• Problem to solve: Repeat every one of the records below verbatim, leaving the pictures out of your answer.

[Item coordinate data]

++++++++

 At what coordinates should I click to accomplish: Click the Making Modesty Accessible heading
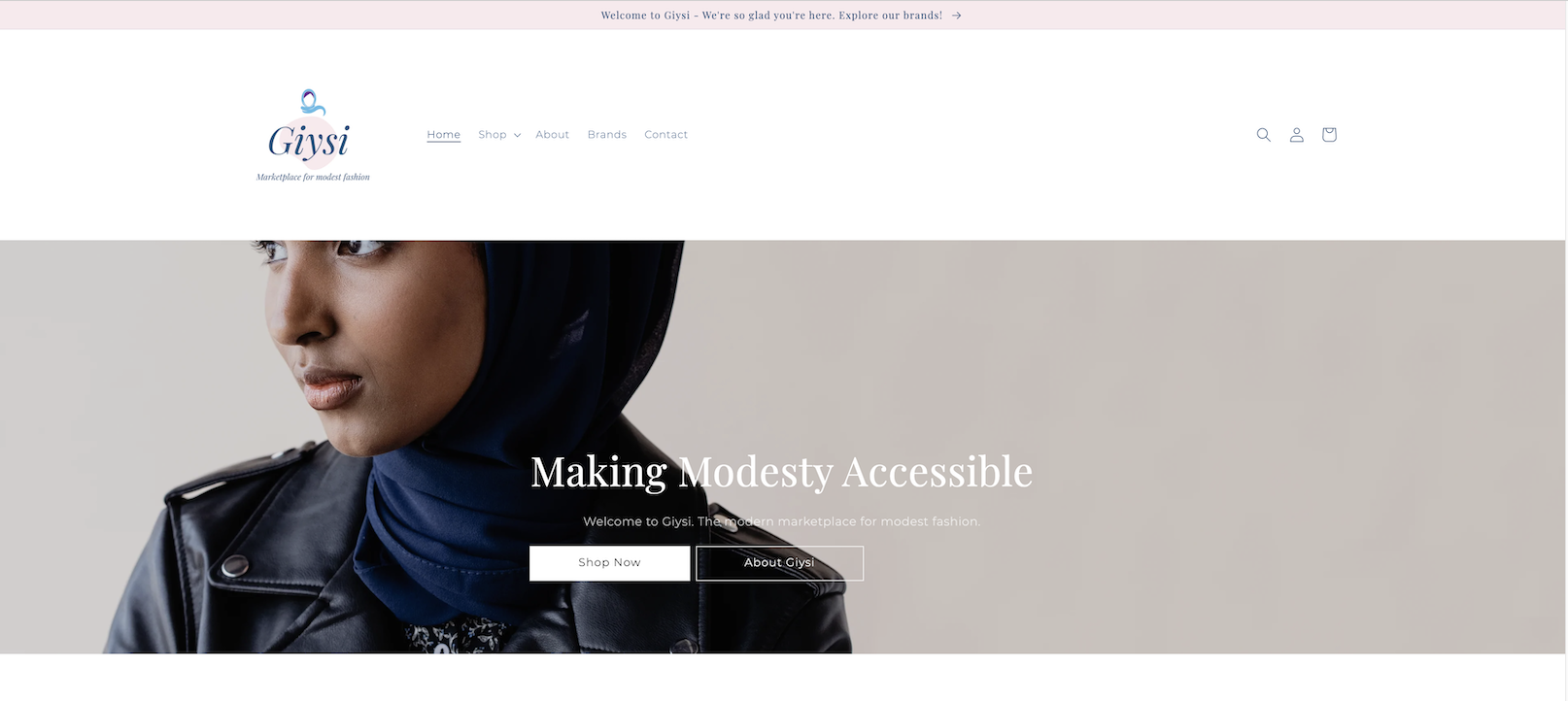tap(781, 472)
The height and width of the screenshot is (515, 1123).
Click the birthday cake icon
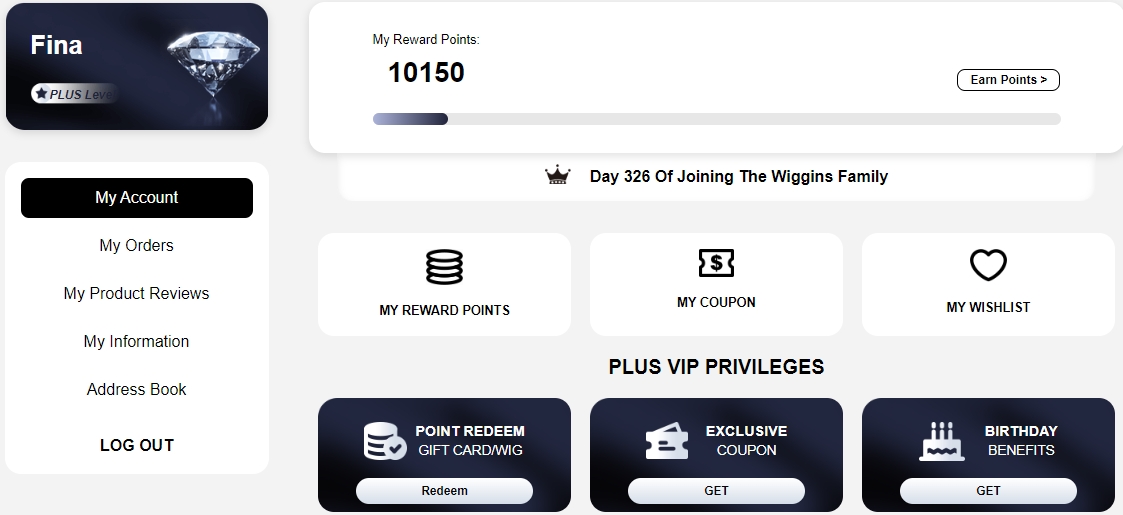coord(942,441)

++++++++

• Task result:
 At what coordinates should I click to accomplish: Click the Making Modesty Accessible heading
tap(781, 472)
The height and width of the screenshot is (515, 1123).
Click the birthday cake icon
coord(942,441)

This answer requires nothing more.